Btw, we have several posts on Contract Review and would be worthwhile for you to have a look HERE (http://elsmar.com/Forums/fileslist.php?mode=allfiles&sortby=filename&pageamt=2&criteria=contract+review)
Ajit Basrur
7th August 2008, 12:07 PM
Hi gcauditor,
I have moved your question to the ISO 9001 section to draw focussed responses.
gcauditor
7th August 2008, 12:24 PM
I just finished reading all the forum posts on contract review.
The NC's we are dealing with presently are:
A customer PO included the statement " order receipt must be confirmed within two days" It was not so therefore we did not meet our customers requirments according to our contract review procedure.
We have written our procedure to include an initial review comparing the PO with the ERP customer card. Then another review with the PO against the Sales order acknowledgement. Two our the CAR's (not sure why the administrator let two go consecutively) were written because the ship to addresses on both order acknowledgements did not EXACTLY match the ship to address on the customers purchase order. The address was sufficient enough for the product to make it to the customer.

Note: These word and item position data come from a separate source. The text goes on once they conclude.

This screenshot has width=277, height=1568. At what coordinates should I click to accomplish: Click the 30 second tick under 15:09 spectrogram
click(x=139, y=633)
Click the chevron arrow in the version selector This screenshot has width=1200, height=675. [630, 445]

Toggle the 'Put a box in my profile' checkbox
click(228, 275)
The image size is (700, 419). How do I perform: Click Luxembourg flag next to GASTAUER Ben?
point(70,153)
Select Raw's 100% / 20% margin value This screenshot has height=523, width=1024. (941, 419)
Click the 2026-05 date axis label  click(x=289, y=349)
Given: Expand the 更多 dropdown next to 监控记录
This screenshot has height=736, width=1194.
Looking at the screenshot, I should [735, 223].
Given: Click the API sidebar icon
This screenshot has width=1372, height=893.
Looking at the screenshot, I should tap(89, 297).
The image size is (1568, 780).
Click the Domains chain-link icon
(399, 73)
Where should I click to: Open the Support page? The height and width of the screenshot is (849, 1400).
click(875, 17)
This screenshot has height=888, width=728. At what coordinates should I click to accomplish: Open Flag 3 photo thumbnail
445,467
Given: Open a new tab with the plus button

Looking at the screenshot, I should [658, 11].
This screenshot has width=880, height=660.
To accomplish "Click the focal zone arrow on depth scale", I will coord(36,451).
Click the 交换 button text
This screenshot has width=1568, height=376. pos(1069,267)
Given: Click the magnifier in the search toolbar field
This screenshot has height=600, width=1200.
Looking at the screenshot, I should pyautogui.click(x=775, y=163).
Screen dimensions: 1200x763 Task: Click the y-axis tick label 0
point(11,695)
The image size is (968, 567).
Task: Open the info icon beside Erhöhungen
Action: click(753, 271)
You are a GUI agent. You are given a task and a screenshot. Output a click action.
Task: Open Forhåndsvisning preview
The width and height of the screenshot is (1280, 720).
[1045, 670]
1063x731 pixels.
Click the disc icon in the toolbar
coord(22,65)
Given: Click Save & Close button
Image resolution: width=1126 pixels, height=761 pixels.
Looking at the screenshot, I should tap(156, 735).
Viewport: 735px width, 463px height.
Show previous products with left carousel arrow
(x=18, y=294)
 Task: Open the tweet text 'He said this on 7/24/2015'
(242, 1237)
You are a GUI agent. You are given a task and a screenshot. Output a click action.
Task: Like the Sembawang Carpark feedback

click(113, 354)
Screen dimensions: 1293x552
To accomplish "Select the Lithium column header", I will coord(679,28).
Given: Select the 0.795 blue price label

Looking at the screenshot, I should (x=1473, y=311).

A customer PO referenced a rev number and when asked our design engineer had no clue what the rev number meant. He explained he thought it was the customers rev number and did not mean anything to our design. Finding because we should have questioned the meaning of the rev number.
These are just examples of some of the areas of concern.
We manufacture a complete line of laboratory shaker, rotators, heating mantles and design and manufacture custom (modifications make them custom) of the above.
Jeff Frost
7th August 2008, 12:50 PM
Why not just sit down with all parties involved in the process and do a process map. Understanding how the current process operates will allow you to compare it to what is required by the standard and your external customers.
Make sure you involve the internal customers, the ones that receive the output from the review process. The review process must also address their needs and once you understand the process rewrite your procedure.
Remember that the contract review process contains four elements (think contract law here if that helps) which must be part of the process.
1) The customer states what they want from you.
2) You determine what you can supply to them (does not have to meet all the customers wants)
3) Meeting of the minds (negotiation of their wants Vs what you can supply) must occur between the two of you.
4) Your acceptance or rejection of their order is then based on the negotiations.
Customers, God bless their little hearts, will ask for the sun, the moon and the stars as part of the purchase order but your company must also make a profit and has it own needs. It is your organizations job to use negotiation to strike the best deal possible with the customer.
gcauditor
7th August 2008, 01:08 PM
We do plan to speak with all parties and once again compare how they are doing contract review with how we "say" they are doing it.
Thanks
Boscoeee
7th August 2008, 04:53 PM
We do plan to speak with all parties and once again compare how they are doing contract review with how we "say" they are doing it.
Thanks
Perhaps you may consider determining what is the best process that can be effective for your company to use as part of your speaking with all parties. Additionally, you might want to determine that all personnel are competent to participate in Contract Review Process as defined.
Wes Bucey
7th August 2008, 05:49 PM
Speaking only from my own experience and NOT ex cathedra, we used a multidiscipline approach to Contract Review.
Engineers and operators commented on our capability to perform (did we have technical ability to produce according to requirements?)
Managers and accounting commented on our capacity to perform (did we have the resources and open machine time without impacting current business?)
Purchasing commented on whether we could obtain materials within a specified lead time (a BIG consideration when dealing with exotic alloys.)
Quality people commented on whether we had expertise and instruments to inspect to meet requirements
Managers checked on capacity and capability of prospective customer to pay us (some prospects had bad reputations as PIAs to do business with and we often declined a contract for such a reason.)
We investigated "WHY?" a customer might be switching suppliers.
We offered concurrent engineering to find a more efficient design or method of manufacture to deliver required form, fit, function.
We only agreed to contracts (for custom made goods) where we and the customer approached the transaction as "partners" versus the master/slave relationship many here in the Cove are familiar with.
When we were satisfied we were close to a deal, we charted ALL the requirements on a grid and made arrangements to meet or exceed each one, from delivery date and price to lot size and labeling and everything in between. When the contract was agreed, that "performance grid" became part of the traveler and no goods left our dock unless and until the grid was complete.
The sticky part is getting everyone to work as a team and eliminating the silos which plague so many organizations. I always found Deming's System of Profound Knowledge (SoPK) to be key in creating and maintaining a cohesive team.